Query term coverage = (matched terms) / (total query terms)

Words like “machine learning” overlap. “Best” matches “comprehensive” only at the semantic level — term coverage at the lexical level won’t catch that. This is a real limitation.

But lexical overlap is cheap, fast, and surprisingly effective. In multi-stage retrieval systems (which we’ll discuss in a moment), term coverage serves as a powerful first-stage signal before you deploy expensive semantic models.

Other features in this family: exact match count, longest common subsequence, character-level overlap (catches morphological variants like “learn” and “learning”), Jaccard similarity.

When these matter most: ranking systems where you have a query-document pair and need a quick, interpretable relevance signal. Don’t underestimate them.

Example

You type a search query and the system checks how well a document covers your query terms.

Query: “best python course for beginners”

Total query words (ignoring stop words): “best”, “python”, “course”, “beginners” = 4 terms

Document 1: “This is the best python course you will ever take”

Matched terms: “best”, “python”, “course” = 3 out of 4

Term Coverage = 3/4 = 0.75 (75%)

Document 2: “A beginner friendly python tutorial”

Matched terms: “python”, “beginners” (tutorial matches course loosely but not exactly) = 2 out of 4

Term Coverage = 2/4 = 0.50 (50%)

Document 3: “best python course designed specifically for beginners”

Matched terms: “best”, “python”, “course”, “beginners” = 4 out of 4

Term Coverage = 4/4 = 1.0 (100%)

So the ranking would be:

Document 3 ranks first, Document 1 second, Document 2 third.

The important limitation to notice here:

Document 2 used the word “tutorial” instead of “course” and “beginner friendly” instead of “beginners.” A human reading it would say it’s clearly relevant. But term coverage doesn’t understand synonyms, it only looks for exact word matches.

That’s exactly why search systems pair term coverage with embedding similarity. Term coverage handles exact matches fast and cheap. Embeddings catch the semantic meaning that exact matching misses.

6. BM25: The Algorithm That Powers Most Search Engines

If you’ve used Elasticsearch, Apache Solr, or most major document retrieval systems, you’ve used BM25. It powers more production search than almost any other single algorithm, including most neural approaches.

BM25 extends TF-IDF with two critical improvements:

1. Term frequency saturation: In raw TF-IDF, if a word appears 100 times instead of 10, it gets 10× the weight. But intuitively, the 100th mention of a word adds less information than the 10th. BM25 introduces a saturation parameter (k₁) that dampens this relationship — early occurrences matter a lot, additional occurrences matter less.

2. Document length normalization: A long document will contain more of any given term simply because it has more words. BM25 normalizes by document length, preventing long documents from getting unfair advantage purely from their size.

The formula is:

BM25(D, Q) = Σ IDF(qᵢ) × [f(qᵢ, D) × (k₁ + 1)] / [f(qᵢ, D) + k₁ × (1 - b + b × |D|/avgdl)]

Where f(qᵢ, D) is term frequency, |D| is document length, avgdl is average document length, and k₁ and b are tunable parameters.
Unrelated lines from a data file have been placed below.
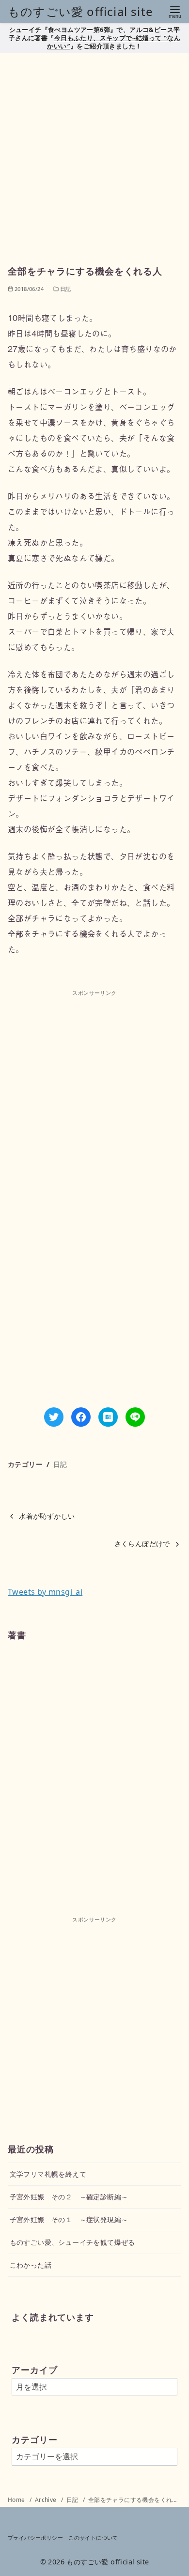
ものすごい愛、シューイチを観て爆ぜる (72, 2242)
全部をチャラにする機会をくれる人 (136, 2500)
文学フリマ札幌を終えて (48, 2174)
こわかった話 (30, 2265)
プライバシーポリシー (35, 2537)
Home (17, 2500)
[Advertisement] (94, 155)
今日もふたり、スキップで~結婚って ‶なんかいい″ (113, 41)
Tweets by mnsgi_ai (45, 1591)
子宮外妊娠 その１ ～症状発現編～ (69, 2219)
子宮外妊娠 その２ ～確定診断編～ (69, 2196)
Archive (46, 2500)
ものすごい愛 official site (80, 11)
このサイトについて (93, 2537)
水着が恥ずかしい (47, 1516)
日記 (60, 1464)
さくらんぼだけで (142, 1543)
Why BM25 still dominates in 2026: It requires no training data, no GPU, and no model serving infrastructure. It runs in milliseconds on billions of documents. And it’s remarkably competitive against much heavier methods on sparse retrieval benchmarks.
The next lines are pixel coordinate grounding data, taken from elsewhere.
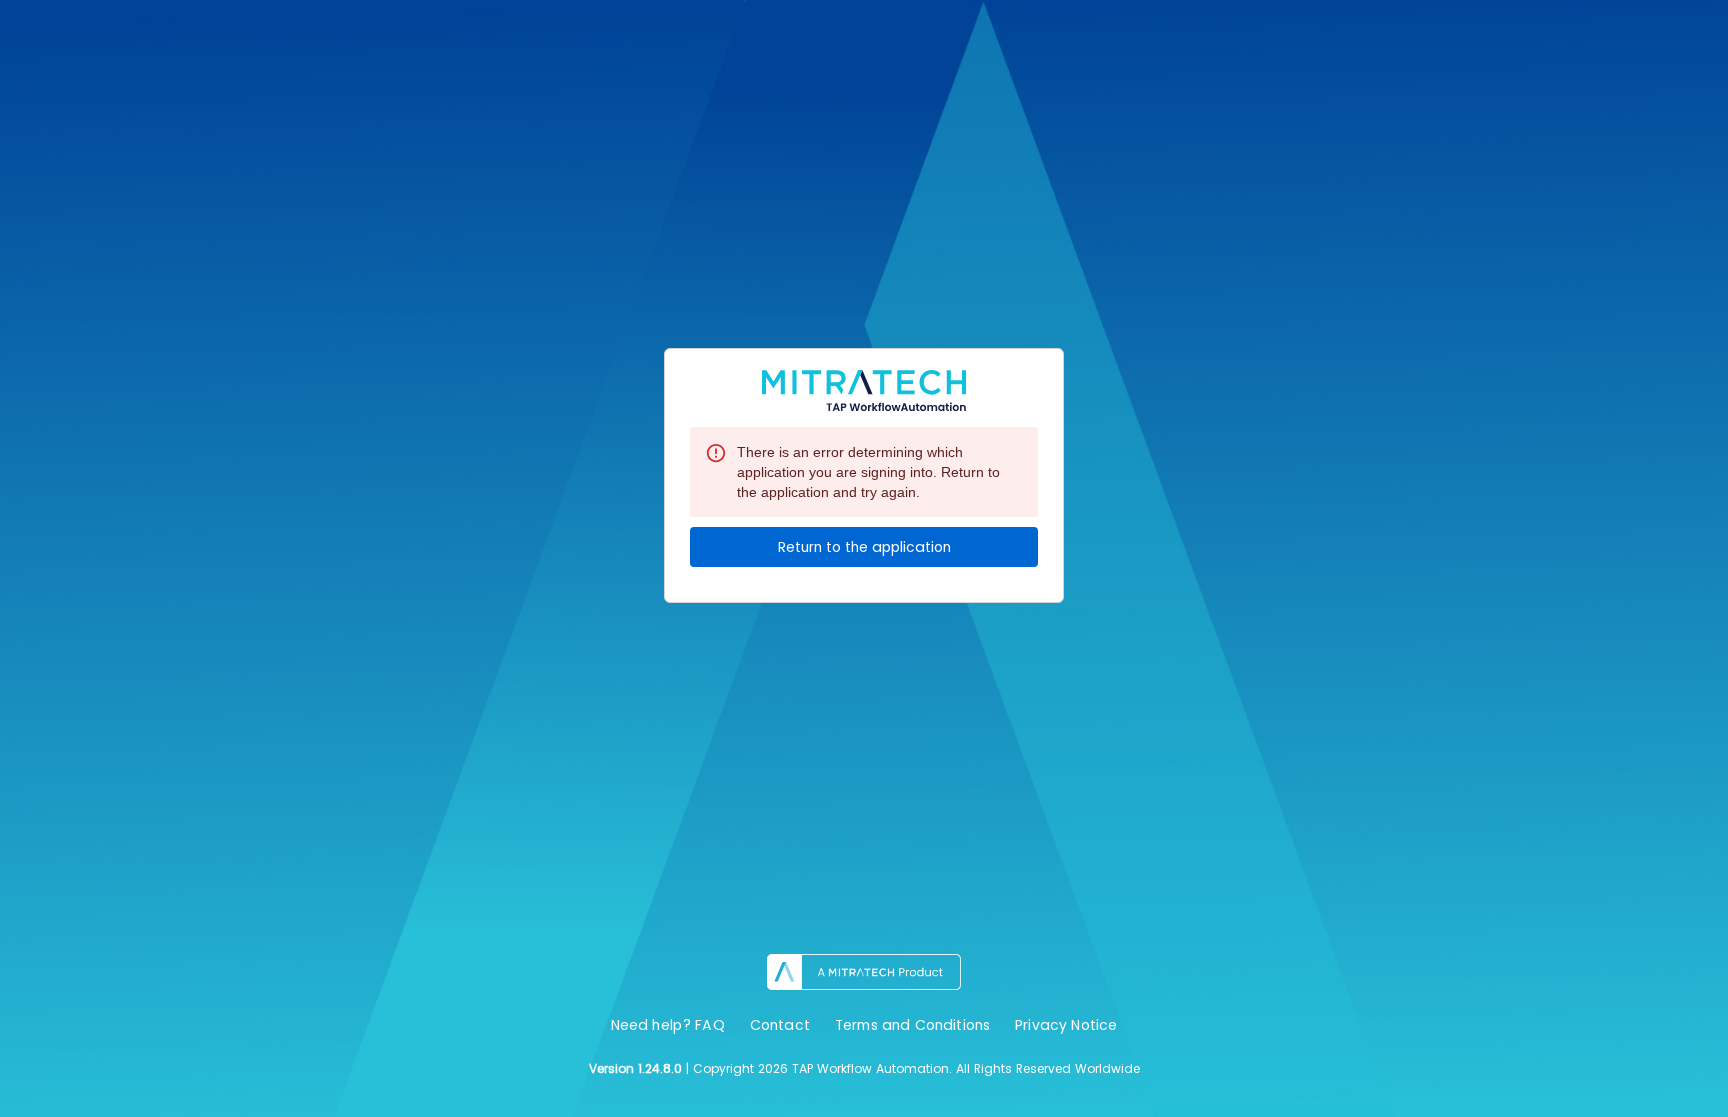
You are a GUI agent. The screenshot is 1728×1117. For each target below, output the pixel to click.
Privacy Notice (1066, 1025)
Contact (780, 1025)
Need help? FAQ (668, 1025)
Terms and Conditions (912, 1025)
The standard pattern in modern systems: use BM25 as first-stage retrieval to get a candidate set (top 100–1000 documents), then use neural re-rankers to refine that set. BM25 is the efficient filter; the neural model is the precision instrument.

7. Linguistic and Statistical Features: Structure as Signal

Natural language has deep structure that goes beyond word frequencies. Linguistic features let you exploit that structure.

Part of Speech Tags:

Part-of-Speech (POS) tags encode the grammatical role of each word. Knowing that a word is a verb versus a noun changes its interpretation entirely. In sentiment analysis, knowing that “disappointing” is an adjective modifying a noun helps you link it correctly. In information extraction, knowing the subject-verb-object structure helps you find relationships.
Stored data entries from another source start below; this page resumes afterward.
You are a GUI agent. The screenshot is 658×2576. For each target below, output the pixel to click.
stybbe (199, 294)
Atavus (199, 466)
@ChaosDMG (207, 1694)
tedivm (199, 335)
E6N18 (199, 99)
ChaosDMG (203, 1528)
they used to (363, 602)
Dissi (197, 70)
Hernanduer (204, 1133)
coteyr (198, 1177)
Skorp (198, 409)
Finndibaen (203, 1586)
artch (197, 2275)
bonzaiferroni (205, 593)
POS tagging just labels every word in a sentence with its grammatical role.

Sentence: “Apple launched a new phone yesterday”

Now how do you turn this into a feature?

The simplest way is to count how many of each POS tag exists in the sentence.

Noun count      = 2
Verb count = 1
Adjective count = 1
Adverb count = 1
Determiner = 1

These counts become numbers you append to your feature vector alongside your TF-IDF or Bag of Words features.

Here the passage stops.